E Sallusti si chiede: «Ora, se escludiamo il pugno di intellettuali e qualche moralista pubblico, secondo voi, la nazione a chi si dovrebbe affidare? A un becchino o a un Cavaliere, mettiamo pure sognatore?». Scriveva il consigliere provinciale lodigiano Luca Canova del Pd nel suo blog qualche giorno fa: «All'italiano medio, sbaglierò ma non credo, non interessa il futuro della scuola, dell'università, del welfare; è più interessato a sapere se quello fra Fini e Tulliani fu vero amore, se Noemi era o meno vergine, se Silvio regalerà lo scudetto, se è possibile sgarrare senza danni, se è possibile convivere con la mafia. Insomma se si può rimanere italiani, un po' cialtroni e un po' furbastri, un po' mattoidi e un po' seri, un po' genialoidi e un po' delinquenti nel mondo che avanza, dove anche i più poveri sono diventati, con metodo e tenacia, seri e credibili e non fanno sconti a nessuno, figurarsi all'Italietta di Silvio Berlusconi». Insomma, la realtà per Canova è che «alla maggioranza del ceto medio italiano, inutile illudersi, piace quest'ominicchio che ne legittima la volgarità, l'arroganza, l'ignoranza di fondo». Un'Italia fatta «in gran parte di sudditi, non di protagonisti. Di Cicchitti, di Gasparri, di La Russa e di Brambille e non di Falcone, di Borsellino, di insegnanti che tirano avanti con i denti, di medici che sclerano nelle corsie d'ospedale. Fa male dirlo, ma noi siamo fatti in maggioranza così». Per Canova è sbagliata «la strategia di fondo del Pd», perché basata su un'equivoco su cui il partito rischia di schiantarsi.

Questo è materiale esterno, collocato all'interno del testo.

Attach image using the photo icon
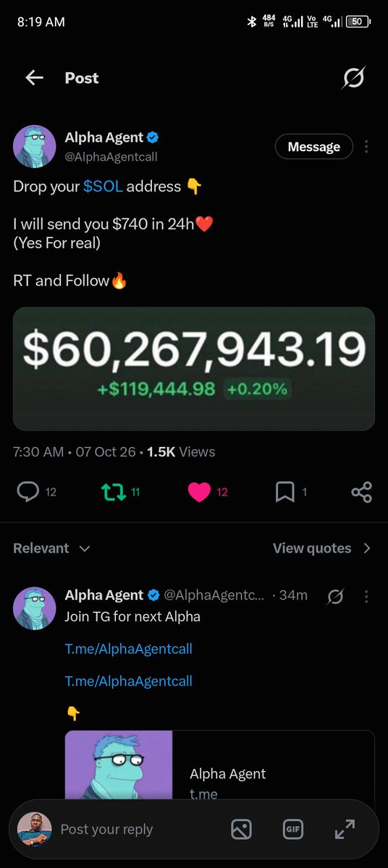(241, 829)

«La gente ha bisogno di sogni, possibilmente di vittoria. Parola, quest'ultima, assente dal discorso di Bersani, che non osa pronunciarla neppure accostata al nome del suo partito», continua Sallusti. «Tanto che come soluzioni dei problemi non ha detto: dai ragazzi, facciamo cadere Berlusconi che andiamo a votare e vinciamo. No, ha detto (sintetizzo): speriamo che Fini riesca nella sua azione di mandare in crisi la maggioranza, così andiamo dal compagno Napolitano e ci facciamo fare un bel governo tecnico insieme a chiunque ci sta». Ecco, dice Sallusti: «Ma se non ci crede lui che la sinistra può essere una grande forza alternativa al centrodestra, chi diavolo vuole convincere?».